── Selected passage

First, I packed up those irreplaceable things that every mother loves. Our photo albums, the baby books, and a few special framed pictures that just melt my heart. The framed pictures of my mom and dad, taken right after their wedding.A journal that had belonged to my father, in which we “finished” his story, sweet hours spent together, shortly before he died. My grandmother’s wedding ring, in two pieces because I’d never gotten around to having it fixed. A packet of flower seeds given to me long ago by someone I had loved, because he knew I’d rather have the seeds than the cut flowers. My first thesaurus and a leather bound book of Shakespeare. 19 years of birthday cards from my girls, starting out with fingerprints in pink and purple ink, followed by wobbly printing, maturing to creative artistic endeavors. Love letters tied with ribbons. A strangely charming bowl shaped like a dinosaur, made by my daughter. Rocks and sand and geological oddities we’d picked up on various vacations in various places.
Of course, I packed items of monetary value too – my wedding ring, some gold jewelry, some small antiques, and some silver coins. But the truly priceless items were in that first box of memories so strong that just touching the items was like reliving my life by osmosis.

────
── Data records

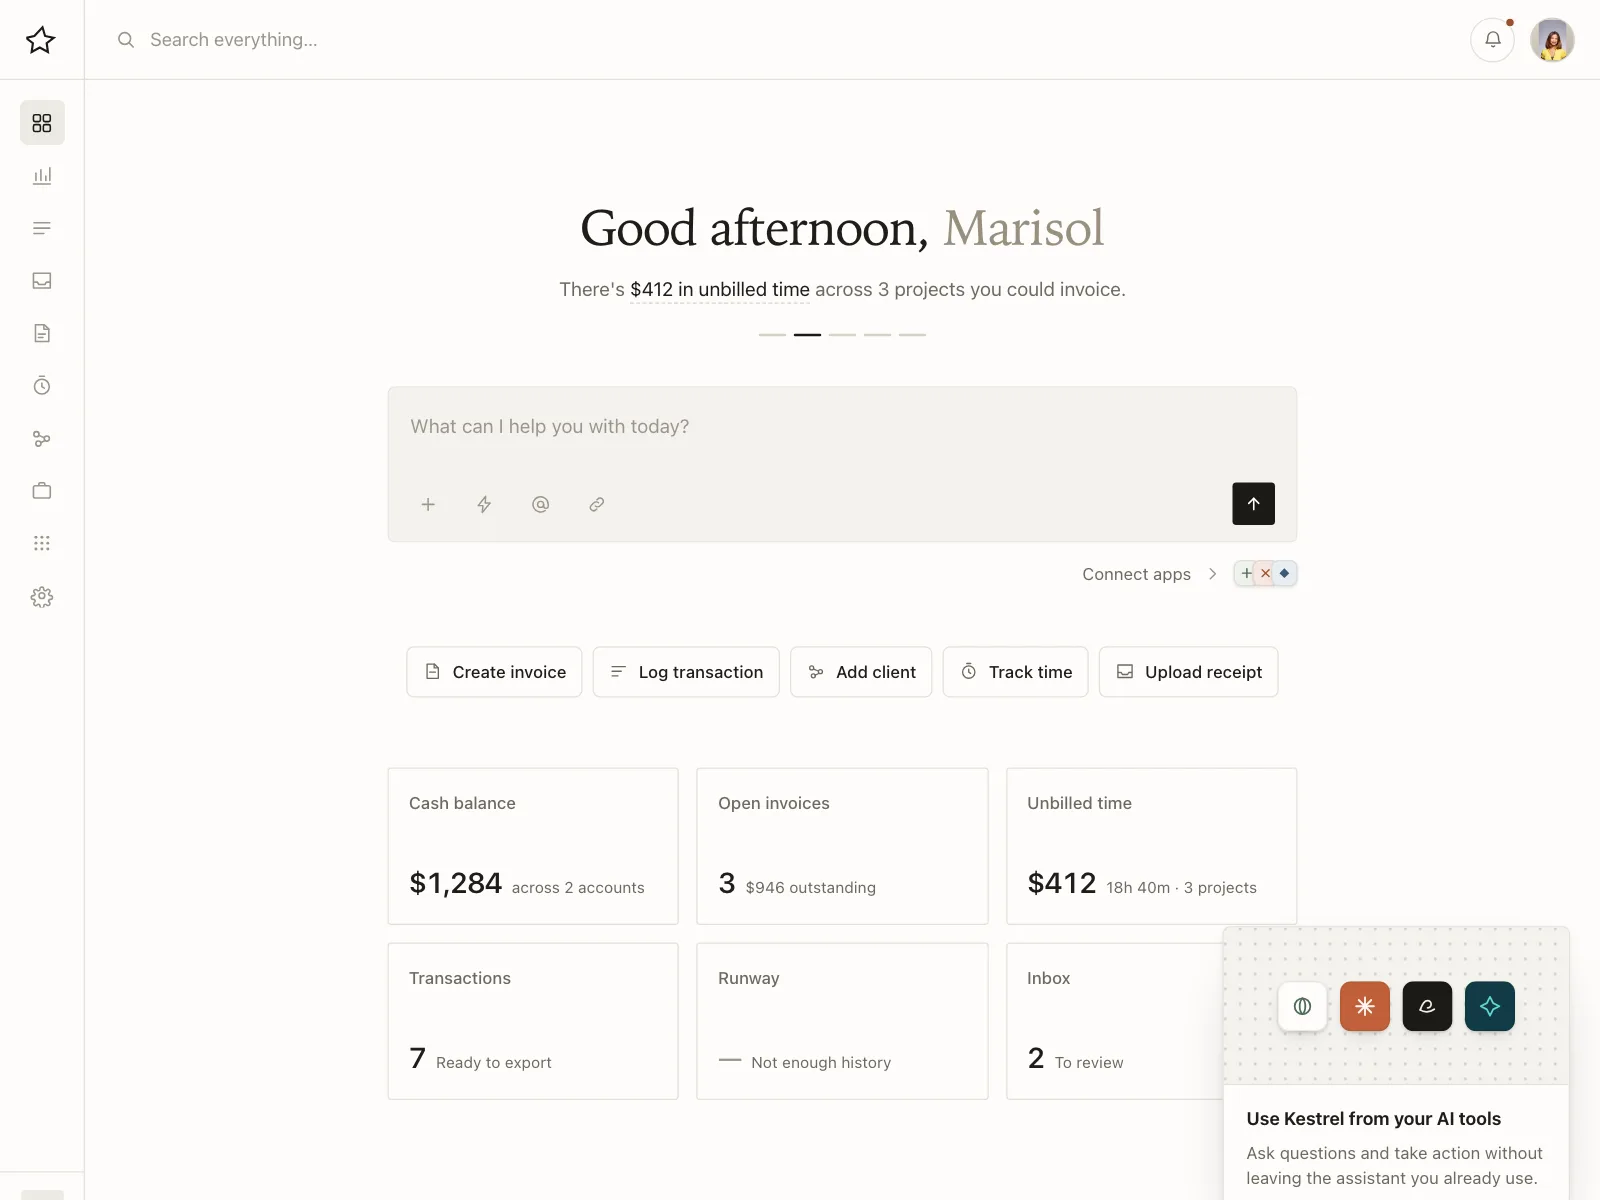Screen dimensions: 1600x1200
Task: Open the Cash balance card
Action: tap(533, 846)
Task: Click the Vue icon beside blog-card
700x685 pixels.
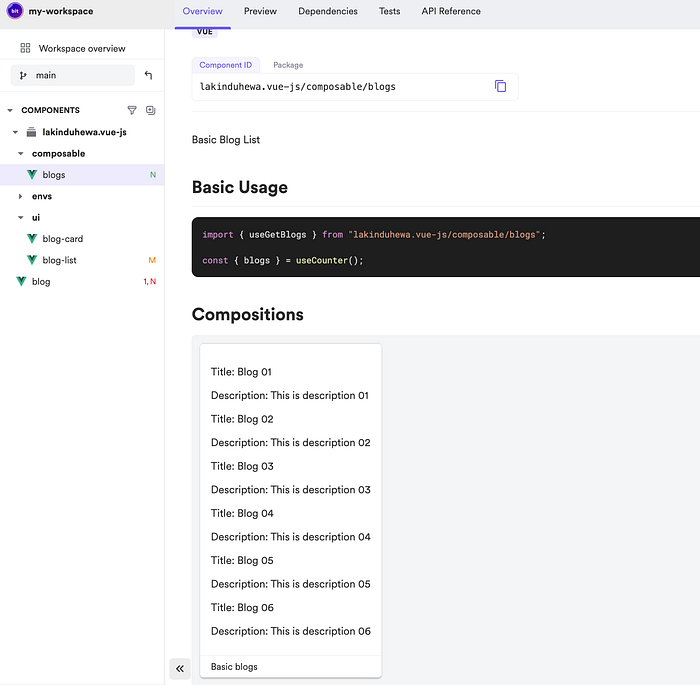Action: 32,239
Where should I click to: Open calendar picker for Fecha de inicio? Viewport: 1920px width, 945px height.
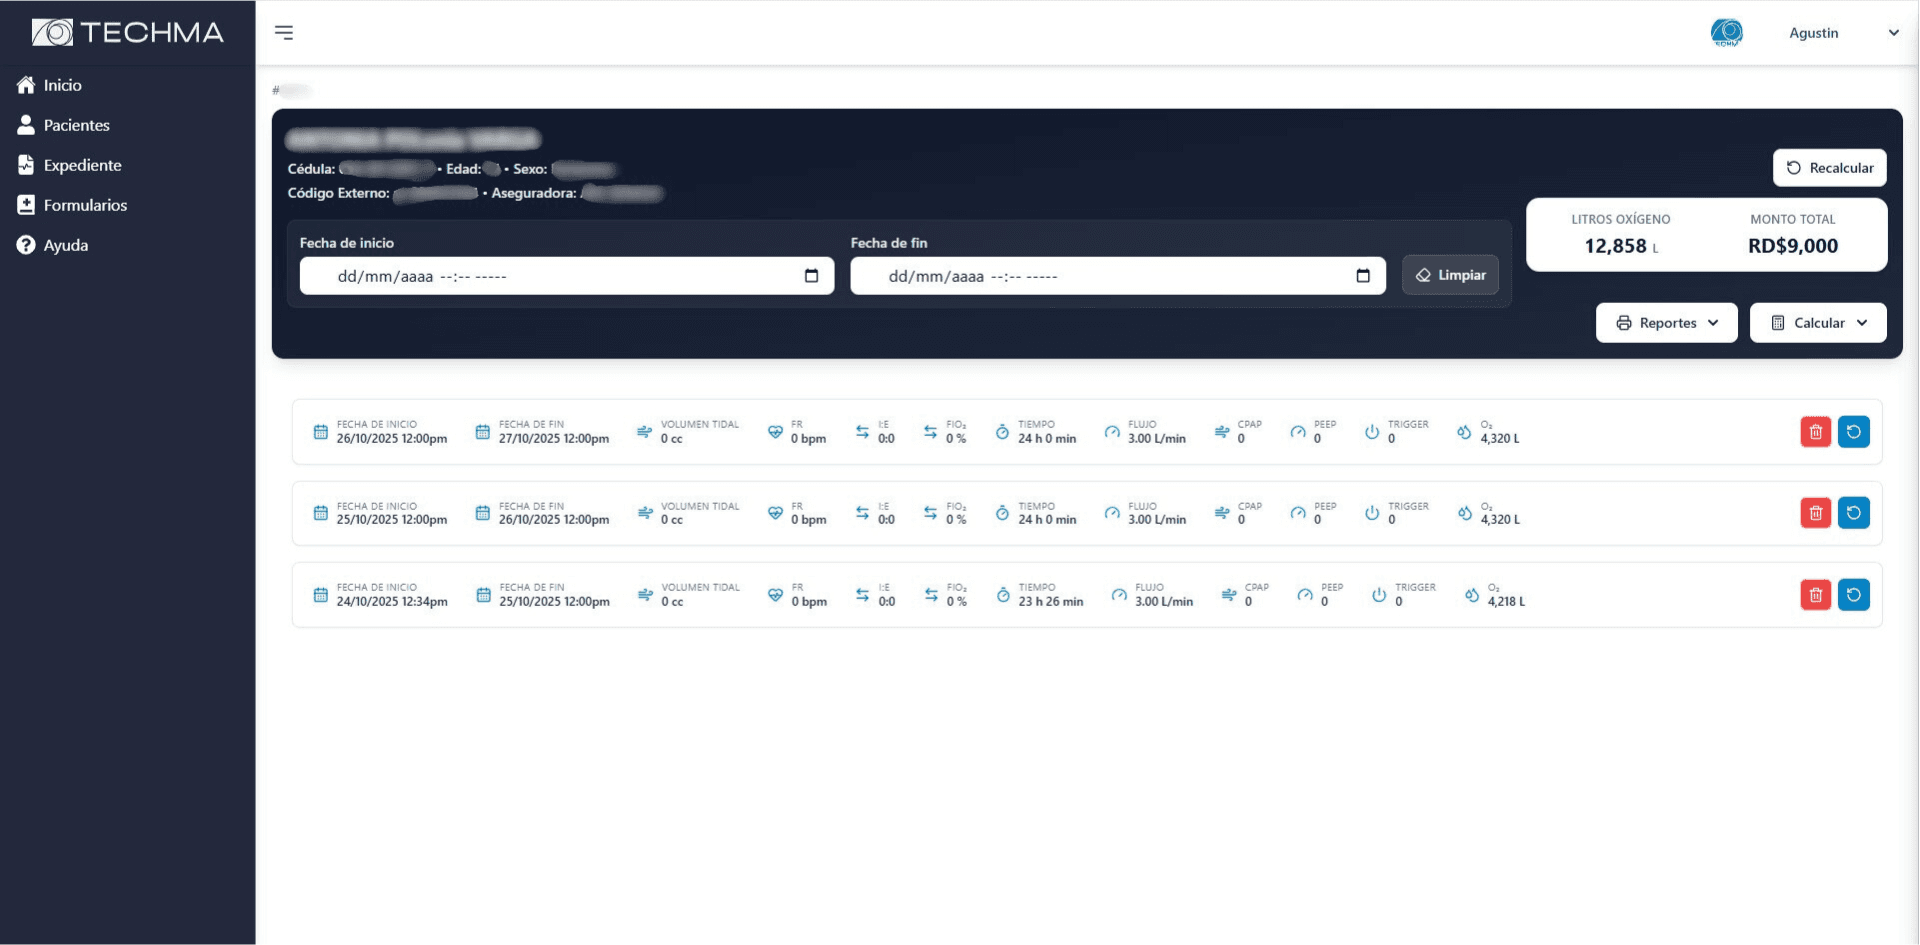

────

## Required actions
1 – In the passage about packing keepsakes, how many years of birthday cards from the girls were packed?
2 – Set out the records as a JSON list of strings, one string per line, with blank lines skipped. Leave the pictures out.

## Answers in order
1 – 19 years.

2 –
[
  "Screen dimensions: 1600x1200",
  "Task: Open the Cash balance card",
  "Action: tap(533, 846)",
  "Task: Click the Vue icon beside blog-card",
  "700x685 pixels.",
  "Action: 32,239",
  "Where should I click to: Open calendar picker for Fecha de inicio? Viewport: 1920px width, 945px height."
]